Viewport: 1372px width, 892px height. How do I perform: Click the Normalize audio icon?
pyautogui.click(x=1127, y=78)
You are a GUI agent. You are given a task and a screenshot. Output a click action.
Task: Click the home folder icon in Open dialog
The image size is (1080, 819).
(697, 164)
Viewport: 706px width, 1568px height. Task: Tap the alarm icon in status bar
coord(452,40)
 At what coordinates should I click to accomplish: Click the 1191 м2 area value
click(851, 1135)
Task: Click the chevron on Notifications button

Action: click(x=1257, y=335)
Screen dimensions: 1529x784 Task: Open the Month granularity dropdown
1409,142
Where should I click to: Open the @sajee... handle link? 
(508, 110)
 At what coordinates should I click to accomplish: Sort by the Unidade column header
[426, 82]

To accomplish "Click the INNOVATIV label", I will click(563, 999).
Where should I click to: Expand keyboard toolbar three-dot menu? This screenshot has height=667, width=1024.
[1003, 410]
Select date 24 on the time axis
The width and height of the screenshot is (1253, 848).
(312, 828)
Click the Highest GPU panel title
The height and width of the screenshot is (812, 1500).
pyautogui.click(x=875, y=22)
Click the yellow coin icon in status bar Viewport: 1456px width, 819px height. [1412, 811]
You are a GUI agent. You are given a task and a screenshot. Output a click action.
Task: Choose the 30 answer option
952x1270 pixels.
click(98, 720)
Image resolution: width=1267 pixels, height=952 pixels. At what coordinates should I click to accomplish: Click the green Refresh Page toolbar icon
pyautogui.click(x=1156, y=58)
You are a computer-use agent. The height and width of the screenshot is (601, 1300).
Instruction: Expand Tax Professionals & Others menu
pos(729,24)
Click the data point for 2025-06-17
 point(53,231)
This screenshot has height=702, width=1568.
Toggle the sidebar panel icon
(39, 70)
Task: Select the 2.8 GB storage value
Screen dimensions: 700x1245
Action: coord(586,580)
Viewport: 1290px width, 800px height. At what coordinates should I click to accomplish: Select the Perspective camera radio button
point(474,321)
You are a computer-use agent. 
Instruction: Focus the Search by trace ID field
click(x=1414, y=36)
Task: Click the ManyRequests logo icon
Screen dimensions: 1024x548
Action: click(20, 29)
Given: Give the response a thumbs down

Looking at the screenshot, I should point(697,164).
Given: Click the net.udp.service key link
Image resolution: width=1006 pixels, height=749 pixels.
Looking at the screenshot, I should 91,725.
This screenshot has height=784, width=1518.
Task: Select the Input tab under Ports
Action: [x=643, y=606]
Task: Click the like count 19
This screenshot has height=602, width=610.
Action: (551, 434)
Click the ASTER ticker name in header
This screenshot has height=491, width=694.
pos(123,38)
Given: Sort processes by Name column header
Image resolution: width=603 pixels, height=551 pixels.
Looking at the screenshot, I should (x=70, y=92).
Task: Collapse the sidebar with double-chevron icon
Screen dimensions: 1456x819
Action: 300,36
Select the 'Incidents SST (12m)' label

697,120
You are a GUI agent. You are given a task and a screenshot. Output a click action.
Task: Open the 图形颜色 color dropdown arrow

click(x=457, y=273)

-=-=-=-=-

- REQUIRED WORK -
Please copy all the rows above again, replacing "Screen dimensions" with "Display size" wherever it occurs and leaving everything else unchanged.

- ANSWER TO THE EXERCISE -
Viewport: 1372px width, 892px height. How do I perform: Click the Normalize audio icon?
pyautogui.click(x=1127, y=78)
You are a GUI agent. You are given a task and a screenshot. Output a click action.
Task: Click the home folder icon in Open dialog
The image size is (1080, 819).
(697, 164)
Viewport: 706px width, 1568px height. Task: Tap the alarm icon in status bar
coord(452,40)
 At what coordinates should I click to accomplish: Click the 1191 м2 area value
click(851, 1135)
Task: Click the chevron on Notifications button

Action: click(x=1257, y=335)
Display size: 1529x784 Task: Open the Month granularity dropdown
1409,142
Where should I click to: Open the @sajee... handle link? 
(508, 110)
 At what coordinates should I click to accomplish: Sort by the Unidade column header
[426, 82]

To accomplish "Click the INNOVATIV label", I will click(563, 999).
Where should I click to: Expand keyboard toolbar three-dot menu? This screenshot has height=667, width=1024.
[1003, 410]
Select date 24 on the time axis
The width and height of the screenshot is (1253, 848).
(312, 828)
Click the Highest GPU panel title
The height and width of the screenshot is (812, 1500).
pyautogui.click(x=875, y=22)
Click the yellow coin icon in status bar Viewport: 1456px width, 819px height. [1412, 811]
You are a GUI agent. You are given a task and a screenshot. Output a click action.
Task: Choose the 30 answer option
952x1270 pixels.
click(98, 720)
Image resolution: width=1267 pixels, height=952 pixels. At what coordinates should I click to accomplish: Click the green Refresh Page toolbar icon
pyautogui.click(x=1156, y=58)
You are a computer-use agent. The height and width of the screenshot is (601, 1300).
Instruction: Expand Tax Professionals & Others menu
pos(729,24)
Click the data point for 2025-06-17
 point(53,231)
This screenshot has height=702, width=1568.
Toggle the sidebar panel icon
(39, 70)
Task: Select the 2.8 GB storage value
Display size: 700x1245
Action: coord(586,580)
Viewport: 1290px width, 800px height. At what coordinates should I click to accomplish: Select the Perspective camera radio button
point(474,321)
You are a computer-use agent. 
Instruction: Focus the Search by trace ID field
click(x=1414, y=36)
Task: Click the ManyRequests logo icon
Display size: 1024x548
Action: click(20, 29)
Given: Give the response a thumbs down

Looking at the screenshot, I should point(697,164).
Given: Click the net.udp.service key link
Image resolution: width=1006 pixels, height=749 pixels.
Looking at the screenshot, I should 91,725.
This screenshot has height=784, width=1518.
Task: Select the Input tab under Ports
Action: [x=643, y=606]
Task: Click the like count 19
This screenshot has height=602, width=610.
Action: (551, 434)
Click the ASTER ticker name in header
This screenshot has height=491, width=694.
pos(123,38)
Given: Sort processes by Name column header
Image resolution: width=603 pixels, height=551 pixels.
Looking at the screenshot, I should (x=70, y=92).
Task: Collapse the sidebar with double-chevron icon
Display size: 1456x819
Action: 300,36
Select the 'Incidents SST (12m)' label

697,120
You are a GUI agent. You are given a task and a screenshot. Output a click action.
Task: Open the 图形颜色 color dropdown arrow

click(x=457, y=273)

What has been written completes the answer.